(Stored data entries)
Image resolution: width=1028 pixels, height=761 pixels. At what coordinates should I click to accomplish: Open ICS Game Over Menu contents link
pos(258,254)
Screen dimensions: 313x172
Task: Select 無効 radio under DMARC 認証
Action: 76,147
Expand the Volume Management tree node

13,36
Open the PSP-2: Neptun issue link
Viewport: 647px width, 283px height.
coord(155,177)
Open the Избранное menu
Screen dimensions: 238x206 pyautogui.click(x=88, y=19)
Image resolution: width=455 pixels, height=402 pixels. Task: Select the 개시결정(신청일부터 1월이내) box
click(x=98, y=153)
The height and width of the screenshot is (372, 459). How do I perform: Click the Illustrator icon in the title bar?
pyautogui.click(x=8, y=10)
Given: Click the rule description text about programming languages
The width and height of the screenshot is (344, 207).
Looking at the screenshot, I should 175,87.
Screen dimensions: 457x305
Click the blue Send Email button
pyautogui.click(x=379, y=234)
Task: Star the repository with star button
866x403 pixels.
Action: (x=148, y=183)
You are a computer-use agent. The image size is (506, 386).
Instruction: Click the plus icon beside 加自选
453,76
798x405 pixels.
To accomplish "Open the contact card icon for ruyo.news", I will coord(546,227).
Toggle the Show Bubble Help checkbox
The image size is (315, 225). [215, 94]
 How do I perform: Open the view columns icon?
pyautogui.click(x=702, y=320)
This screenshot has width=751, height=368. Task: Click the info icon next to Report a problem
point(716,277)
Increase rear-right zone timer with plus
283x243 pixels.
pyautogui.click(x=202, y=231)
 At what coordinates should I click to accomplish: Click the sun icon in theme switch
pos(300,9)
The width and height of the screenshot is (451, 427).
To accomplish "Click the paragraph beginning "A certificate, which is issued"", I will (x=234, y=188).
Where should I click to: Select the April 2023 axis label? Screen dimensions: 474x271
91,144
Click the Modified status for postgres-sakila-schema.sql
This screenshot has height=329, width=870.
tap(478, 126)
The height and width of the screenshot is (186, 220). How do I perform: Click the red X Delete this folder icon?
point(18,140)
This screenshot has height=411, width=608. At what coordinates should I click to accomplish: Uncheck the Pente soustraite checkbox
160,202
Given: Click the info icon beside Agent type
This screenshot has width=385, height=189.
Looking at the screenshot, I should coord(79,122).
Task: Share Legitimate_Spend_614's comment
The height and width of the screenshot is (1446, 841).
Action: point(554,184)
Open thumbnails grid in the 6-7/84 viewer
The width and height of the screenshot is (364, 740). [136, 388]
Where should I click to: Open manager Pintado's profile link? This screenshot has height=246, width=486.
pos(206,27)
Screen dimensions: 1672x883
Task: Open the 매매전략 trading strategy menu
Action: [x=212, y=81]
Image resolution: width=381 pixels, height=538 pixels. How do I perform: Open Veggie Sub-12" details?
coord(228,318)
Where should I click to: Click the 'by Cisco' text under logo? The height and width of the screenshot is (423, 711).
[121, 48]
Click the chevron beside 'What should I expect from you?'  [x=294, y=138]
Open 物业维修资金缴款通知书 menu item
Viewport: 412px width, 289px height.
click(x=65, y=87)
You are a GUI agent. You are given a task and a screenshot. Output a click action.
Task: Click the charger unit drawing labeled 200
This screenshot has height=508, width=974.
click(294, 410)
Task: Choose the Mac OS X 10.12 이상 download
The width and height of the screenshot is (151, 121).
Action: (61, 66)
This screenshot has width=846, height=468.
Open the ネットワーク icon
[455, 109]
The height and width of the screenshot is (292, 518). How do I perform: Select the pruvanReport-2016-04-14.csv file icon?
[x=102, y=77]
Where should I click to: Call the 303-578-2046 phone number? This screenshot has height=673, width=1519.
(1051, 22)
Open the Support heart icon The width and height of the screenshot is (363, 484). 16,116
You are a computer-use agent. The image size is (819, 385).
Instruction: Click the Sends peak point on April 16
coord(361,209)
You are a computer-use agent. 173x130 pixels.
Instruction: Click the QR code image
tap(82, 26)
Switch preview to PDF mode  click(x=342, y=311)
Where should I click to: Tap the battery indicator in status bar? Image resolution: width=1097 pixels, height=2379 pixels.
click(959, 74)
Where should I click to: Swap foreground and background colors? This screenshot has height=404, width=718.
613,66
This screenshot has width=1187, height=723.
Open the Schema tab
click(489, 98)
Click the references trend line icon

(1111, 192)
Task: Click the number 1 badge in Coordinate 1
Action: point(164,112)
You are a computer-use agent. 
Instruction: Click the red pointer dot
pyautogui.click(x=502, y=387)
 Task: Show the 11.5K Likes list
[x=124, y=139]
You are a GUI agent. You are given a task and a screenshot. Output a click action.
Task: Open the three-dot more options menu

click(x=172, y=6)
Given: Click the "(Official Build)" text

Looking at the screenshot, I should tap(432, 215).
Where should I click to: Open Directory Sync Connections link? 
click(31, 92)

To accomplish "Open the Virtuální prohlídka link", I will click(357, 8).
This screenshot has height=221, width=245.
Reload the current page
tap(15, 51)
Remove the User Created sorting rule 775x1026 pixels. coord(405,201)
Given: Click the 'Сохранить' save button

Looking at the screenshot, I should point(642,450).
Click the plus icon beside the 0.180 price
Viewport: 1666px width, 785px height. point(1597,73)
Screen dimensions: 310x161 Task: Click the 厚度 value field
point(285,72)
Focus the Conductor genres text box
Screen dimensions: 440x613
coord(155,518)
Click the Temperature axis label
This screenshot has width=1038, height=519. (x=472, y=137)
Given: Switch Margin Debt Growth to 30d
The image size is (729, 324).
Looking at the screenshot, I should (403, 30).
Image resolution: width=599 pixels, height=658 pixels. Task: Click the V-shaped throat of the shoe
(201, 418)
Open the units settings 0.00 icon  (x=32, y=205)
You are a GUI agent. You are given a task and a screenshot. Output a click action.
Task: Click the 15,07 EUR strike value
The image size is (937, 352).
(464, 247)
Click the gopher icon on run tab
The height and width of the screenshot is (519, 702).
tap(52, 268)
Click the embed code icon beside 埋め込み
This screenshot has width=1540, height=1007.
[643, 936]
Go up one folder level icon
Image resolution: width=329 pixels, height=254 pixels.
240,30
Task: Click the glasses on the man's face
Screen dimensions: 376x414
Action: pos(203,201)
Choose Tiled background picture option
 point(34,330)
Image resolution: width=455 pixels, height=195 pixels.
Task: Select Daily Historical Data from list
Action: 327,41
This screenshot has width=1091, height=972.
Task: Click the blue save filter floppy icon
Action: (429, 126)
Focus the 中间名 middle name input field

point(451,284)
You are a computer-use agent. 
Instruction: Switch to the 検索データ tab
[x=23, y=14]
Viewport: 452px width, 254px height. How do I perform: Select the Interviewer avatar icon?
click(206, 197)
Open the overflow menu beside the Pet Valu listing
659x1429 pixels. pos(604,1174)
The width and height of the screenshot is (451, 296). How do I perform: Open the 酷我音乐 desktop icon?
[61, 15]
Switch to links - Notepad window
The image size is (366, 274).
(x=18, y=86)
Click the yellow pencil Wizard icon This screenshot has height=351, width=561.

§ **Activity**: Copy every line above without altering a word.

§ **Answer to this task**:
Image resolution: width=1028 pixels, height=761 pixels. At what coordinates should I click to accomplish: Open ICS Game Over Menu contents link
pos(258,254)
Screen dimensions: 313x172
Task: Select 無効 radio under DMARC 認証
Action: 76,147
Expand the Volume Management tree node

13,36
Open the PSP-2: Neptun issue link
Viewport: 647px width, 283px height.
coord(155,177)
Open the Избранное menu
Screen dimensions: 238x206 pyautogui.click(x=88, y=19)
Image resolution: width=455 pixels, height=402 pixels. Task: Select the 개시결정(신청일부터 1월이내) box
click(x=98, y=153)
The height and width of the screenshot is (372, 459). How do I perform: Click the Illustrator icon in the title bar?
pyautogui.click(x=8, y=10)
Given: Click the rule description text about programming languages
The width and height of the screenshot is (344, 207).
Looking at the screenshot, I should 175,87.
Screen dimensions: 457x305
Click the blue Send Email button
pyautogui.click(x=379, y=234)
Task: Star the repository with star button
866x403 pixels.
Action: (x=148, y=183)
You are a computer-use agent. The image size is (506, 386).
Instruction: Click the plus icon beside 加自选
453,76
798x405 pixels.
To accomplish "Open the contact card icon for ruyo.news", I will coord(546,227).
Toggle the Show Bubble Help checkbox
The image size is (315, 225). [215, 94]
 How do I perform: Open the view columns icon?
pyautogui.click(x=702, y=320)
This screenshot has width=751, height=368. Task: Click the info icon next to Report a problem
point(716,277)
Increase rear-right zone timer with plus
283x243 pixels.
pyautogui.click(x=202, y=231)
 At what coordinates should I click to accomplish: Click the sun icon in theme switch
pos(300,9)
The width and height of the screenshot is (451, 427).
To accomplish "Click the paragraph beginning "A certificate, which is issued"", I will (x=234, y=188).
Where should I click to: Select the April 2023 axis label? Screen dimensions: 474x271
91,144
Click the Modified status for postgres-sakila-schema.sql
This screenshot has height=329, width=870.
tap(478, 126)
The height and width of the screenshot is (186, 220). How do I perform: Click the red X Delete this folder icon?
point(18,140)
This screenshot has height=411, width=608. At what coordinates should I click to accomplish: Uncheck the Pente soustraite checkbox
160,202
Given: Click the info icon beside Agent type
This screenshot has width=385, height=189.
Looking at the screenshot, I should coord(79,122).
Task: Share Legitimate_Spend_614's comment
The height and width of the screenshot is (1446, 841).
Action: point(554,184)
Open thumbnails grid in the 6-7/84 viewer
The width and height of the screenshot is (364, 740). [136, 388]
Where should I click to: Open manager Pintado's profile link? This screenshot has height=246, width=486.
pos(206,27)
Screen dimensions: 1672x883
Task: Open the 매매전략 trading strategy menu
Action: [x=212, y=81]
Image resolution: width=381 pixels, height=538 pixels. How do I perform: Open Veggie Sub-12" details?
coord(228,318)
Where should I click to: Click the 'by Cisco' text under logo? The height and width of the screenshot is (423, 711).
[121, 48]
Click the chevron beside 'What should I expect from you?'  [x=294, y=138]
Open 物业维修资金缴款通知书 menu item
Viewport: 412px width, 289px height.
click(x=65, y=87)
You are a GUI agent. You are given a task and a screenshot. Output a click action.
Task: Click the charger unit drawing labeled 200
This screenshot has height=508, width=974.
click(294, 410)
Task: Choose the Mac OS X 10.12 이상 download
The width and height of the screenshot is (151, 121).
Action: (61, 66)
This screenshot has width=846, height=468.
Open the ネットワーク icon
[455, 109]
The height and width of the screenshot is (292, 518). How do I perform: Select the pruvanReport-2016-04-14.csv file icon?
[x=102, y=77]
Where should I click to: Call the 303-578-2046 phone number? This screenshot has height=673, width=1519.
(1051, 22)
Open the Support heart icon The width and height of the screenshot is (363, 484). 16,116
You are a computer-use agent. The image size is (819, 385).
Instruction: Click the Sends peak point on April 16
coord(361,209)
You are a computer-use agent. 173x130 pixels.
Instruction: Click the QR code image
tap(82, 26)
Switch preview to PDF mode  click(x=342, y=311)
Where should I click to: Tap the battery indicator in status bar? Image resolution: width=1097 pixels, height=2379 pixels.
click(959, 74)
Where should I click to: Swap foreground and background colors? This screenshot has height=404, width=718.
613,66
This screenshot has width=1187, height=723.
Open the Schema tab
click(489, 98)
Click the references trend line icon

(1111, 192)
Task: Click the number 1 badge in Coordinate 1
Action: point(164,112)
You are a computer-use agent. 
Instruction: Click the red pointer dot
pyautogui.click(x=502, y=387)
 Task: Show the 11.5K Likes list
[x=124, y=139]
You are a GUI agent. You are given a task and a screenshot. Output a click action.
Task: Open the three-dot more options menu

click(x=172, y=6)
Given: Click the "(Official Build)" text

Looking at the screenshot, I should tap(432, 215).
Where should I click to: Open Directory Sync Connections link? 
click(31, 92)

To accomplish "Open the Virtuální prohlídka link", I will click(357, 8).
This screenshot has height=221, width=245.
Reload the current page
tap(15, 51)
Remove the User Created sorting rule 775x1026 pixels. coord(405,201)
Given: Click the 'Сохранить' save button

Looking at the screenshot, I should point(642,450).
Click the plus icon beside the 0.180 price
Viewport: 1666px width, 785px height. point(1597,73)
Screen dimensions: 310x161 Task: Click the 厚度 value field
point(285,72)
Focus the Conductor genres text box
Screen dimensions: 440x613
coord(155,518)
Click the Temperature axis label
This screenshot has width=1038, height=519. (x=472, y=137)
Given: Switch Margin Debt Growth to 30d
The image size is (729, 324).
Looking at the screenshot, I should (403, 30).
Image resolution: width=599 pixels, height=658 pixels. Task: Click the V-shaped throat of the shoe
(201, 418)
Open the units settings 0.00 icon  (x=32, y=205)
You are a GUI agent. You are given a task and a screenshot. Output a click action.
Task: Click the 15,07 EUR strike value
The image size is (937, 352).
(464, 247)
Click the gopher icon on run tab
The height and width of the screenshot is (519, 702).
tap(52, 268)
Click the embed code icon beside 埋め込み
This screenshot has width=1540, height=1007.
[643, 936]
Go up one folder level icon
Image resolution: width=329 pixels, height=254 pixels.
240,30
Task: Click the glasses on the man's face
Screen dimensions: 376x414
Action: pos(203,201)
Choose Tiled background picture option
 point(34,330)
Image resolution: width=455 pixels, height=195 pixels.
Task: Select Daily Historical Data from list
Action: 327,41
This screenshot has width=1091, height=972.
Task: Click the blue save filter floppy icon
Action: (429, 126)
Focus the 中间名 middle name input field

point(451,284)
You are a computer-use agent. 
Instruction: Switch to the 検索データ tab
[x=23, y=14]
Viewport: 452px width, 254px height. How do I perform: Select the Interviewer avatar icon?
click(206, 197)
Open the overflow menu beside the Pet Valu listing
659x1429 pixels. pos(604,1174)
The width and height of the screenshot is (451, 296). How do I perform: Open the 酷我音乐 desktop icon?
[61, 15]
Switch to links - Notepad window
The image size is (366, 274).
(x=18, y=86)
Click the yellow pencil Wizard icon This screenshot has height=351, width=561.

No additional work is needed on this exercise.